== What to produce ==
Please answer these questions from the passage on change at Cincom below:
1. What happens to anyone caught working on their own company during Cincom work hours?
2. Why do many old-line managers, directors and vice presidents resist change?
3. Who ranks each employee in the 360-degree feedback program?

== Passage ==
>>>

There will be significant resistance to change as many of the old-line managers, directors and vice presidents all have side businesses that they rely on for additional income. The resistance to change will be severe in senior management as a few of them own and operate entire companies on the side. This can be overcome by the CEO stating that all work hours must be focused on Cincom's success and growth, and working on other businesses will not be tolerated. Anyone caught working on their own company during Cincom work hours will be put on 90 day performance probation and let go if they do not turn around their productivity. The CEO must show that the programs have his commitment and he expects the entire company to improve as a result of it. Implicit in successful change management programs is the ability to redefine an entire company culture through the use of incentives and rewards that promote productivity and collaboration while requiring underachieving employees to either improve or find a position more closely aligned with their unique attributes (Hoadley, Lamos, 2012).
Three communication strategies include using a series of company-wide meetings to explain the need for a performance and salary review program, individual meetings between subordinates and managers to review how the benchmarks will be used to evaluate performance, and a 360-degree feedback program where every employee is ranked by peers, superiors and subordinates.

<<<

== Source data ==

>>>

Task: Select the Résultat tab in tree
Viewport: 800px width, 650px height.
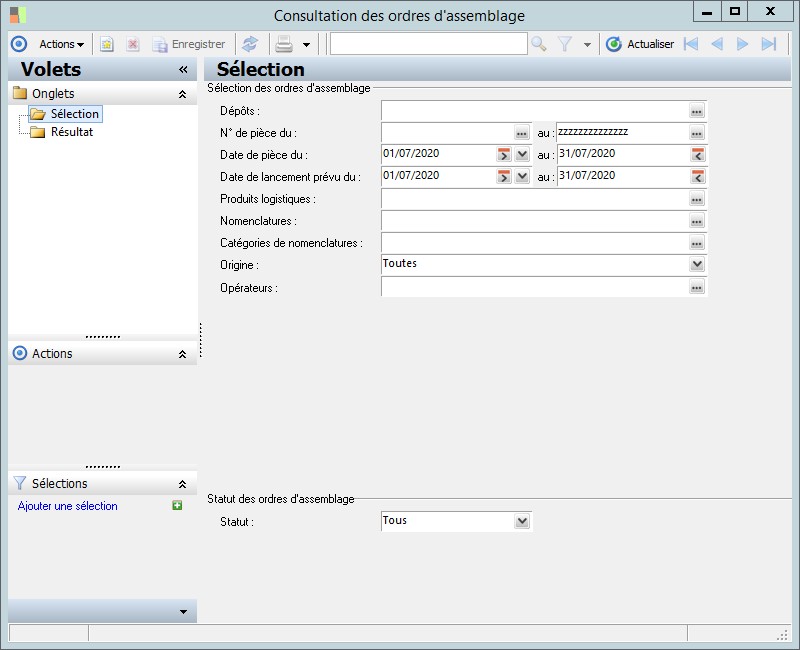Action: tap(72, 132)
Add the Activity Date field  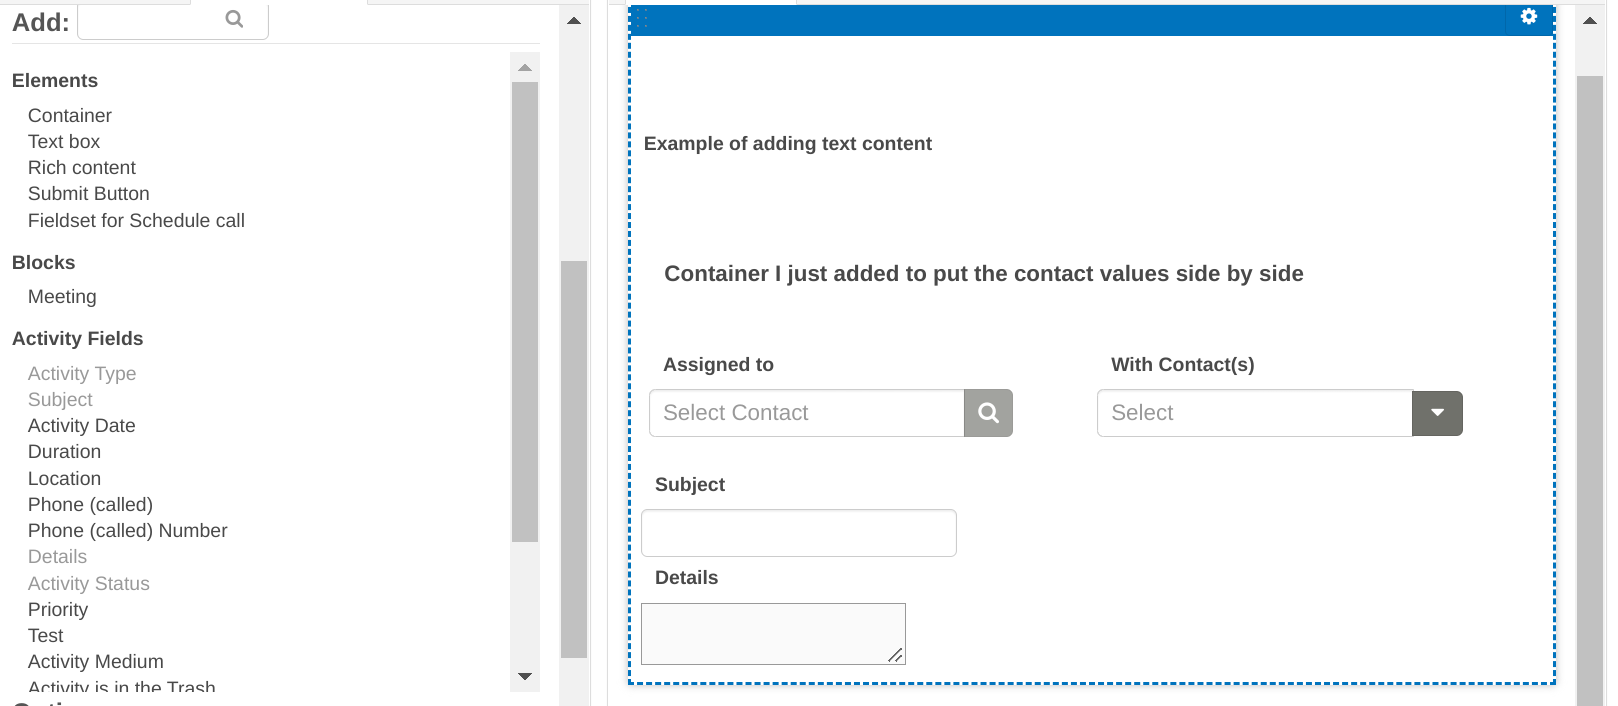[x=82, y=426]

<<<

== Output of the exercise ==
1. They are put on 90-day performance probation and let go if their productivity does not turn around.
2. They have side businesses that they rely on for additional income.
3. Their peers, superiors and subordinates.